## 向量数据库的使用
***
- 向量库的数据增加
- 向量库的数据删除
- 向量库的相似性搜索
- 高级使用：MMR
- 高级使用：混合搜索

#### 向量库的数据增加
****

统一使用国产嵌入模型

In [1]:
from langchain_openai import OpenAIEmbeddings
import os
embeddings_model = OpenAIEmbeddings(
    model="BAAI/bge-m3",
    api_key=os.environ.get("DEEPSEEK_API_KEY"),
    base_url=os.environ.get("DEEPSEEK_API_BASE")+"/v1",
)

为了演示方便我们引入一个内存向量数据库，它将向量暂存在内存中，并使用字典以及numpy计算搜索的余弦相似度。

In [2]:
from langchain_core.vectorstores import InMemoryVectorStore
vector_store = InMemoryVectorStore(embedding=embeddings_model)

In [7]:
from langchain_core.documents import Document

document_1 = Document(
    page_content="今天在抖音学会了一个新菜：锅巴土豆泥！

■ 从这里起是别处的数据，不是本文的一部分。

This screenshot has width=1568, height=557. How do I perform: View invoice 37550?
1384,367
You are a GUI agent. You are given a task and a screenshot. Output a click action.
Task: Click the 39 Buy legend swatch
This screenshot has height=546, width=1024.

看起来简单，实际炸了厨房，连猫都嫌弃地走开了。",
    metadata={"source": "社交媒体"},
)

document_2 = Document(
    page_content="小区遛狗大爷今日播报：广场舞大妈占领健身区，遛狗群众纷纷撤退。现场气氛诡异，BGM已循环播放《最炫民族风》两小时。",
    metadata={"source": "社区新闻"},
)

documents = [document_1, document_2]

vector_store.add_documents(documents=documents)

['d48967e1-214d-4407-a394-bf461275603a',
 '57567d0d-6624-4a6f-b034-2e783c485ce8']

你可以为添加的文档增加ID索引，便于后面管理

In [4]:
vector_store.add_documents(documents=documents, ids=["doc1", "doc2"])

['doc1', 'doc2']

#### 向量库的删除
****

In [5]:
vector_store.delete(ids=["doc1"])

#### 向量库的相似性搜索
****


In [6]:
query = "遛狗"
docs = vector_store.similarity_search(query)
print(docs[0].page_content)

小区遛狗大爷今日播报：广场舞大妈占领健身区，遛狗群众纷纷撤退。现场气氛诡异，BGM已循环播放《最炫民族风》两小时。


还可以使用“向量”查相似”向量“的方式来进行搜索

In [8]:
embedding_vector = embeddings_model.embed_query(query)
docs = vector_store.similarity_search_by_vector(embedding_vector)
print(docs[0].page_content)

小区遛狗大爷今日播报：广场舞大妈占领健身区，遛狗群众纷纷撤退。现场气氛诡异，BGM已循环播放《最炫民族风》两小时。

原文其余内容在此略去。